A closer look at the ClinicalTrials platform
Clinical trial registry errors could delay new treatments
One of the world’s largest platforms for registering clinical trials, ClinicalTrials.gov, run by the US government, relies heavily on the good faith of researchers to ensure the veracity of information such as the completion date and the number of patients involved in the study, revealed a study by The Scientist.
The information, which is not verified by government agencies or platform staff, can make a difference to study participants and other researchers who need to use the findings. Difficulty with the platform’s terminology is one of the factors inhibiting users from properly filling out records, which ultimately delays access to results from new treatment studies.
When examining a set of clinical trials for COVID-19, the journal’s senior editor, Catherine Offord, noted that trial completion dates could be off by months or even years. This discovery implies that many studies could be in violation of relevant reporting standards.

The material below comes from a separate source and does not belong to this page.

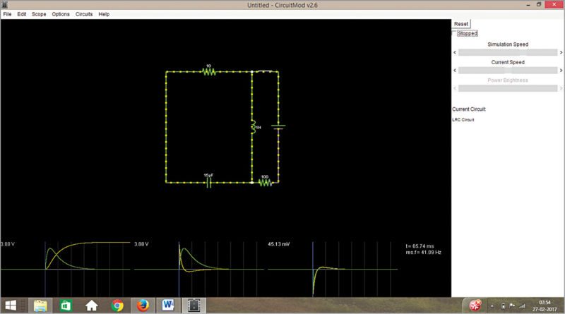Click the 15µF capacitor in the circuit
Image resolution: width=565 pixels, height=314 pixels.
(208, 182)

Regulatory agencies and research-funding agencies use the dates entered by researchers or study sponsors to determine legal deadlines by which the results must be reported. These rules, in theory, should guarantee timely public access to findings about the potential benefits and dangers of new treatments.

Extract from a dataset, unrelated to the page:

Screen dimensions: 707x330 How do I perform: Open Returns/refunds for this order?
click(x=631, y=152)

In certain cases, failure to comply with the deadline could result in a fine of more than US$10,000 per day and the cancelation of public funding. The purpose is to dissuade researchers from omitting negative results or other information that could be used by doctors or researchers who want to use the same treatment on other patients.
Anna Fine, the director of ClinicalTrials.gov, responded to the journal, stating that at the start of the pandemic, scientists were encouraged to register studies about SARS-CoV-2 and COVID-19 on the platform as quickly as possible, which may have made it difficult to meet deadlines. The platform’s representative also said that she would consider ways to provide and disseminate clarifications on defining the trial completion date.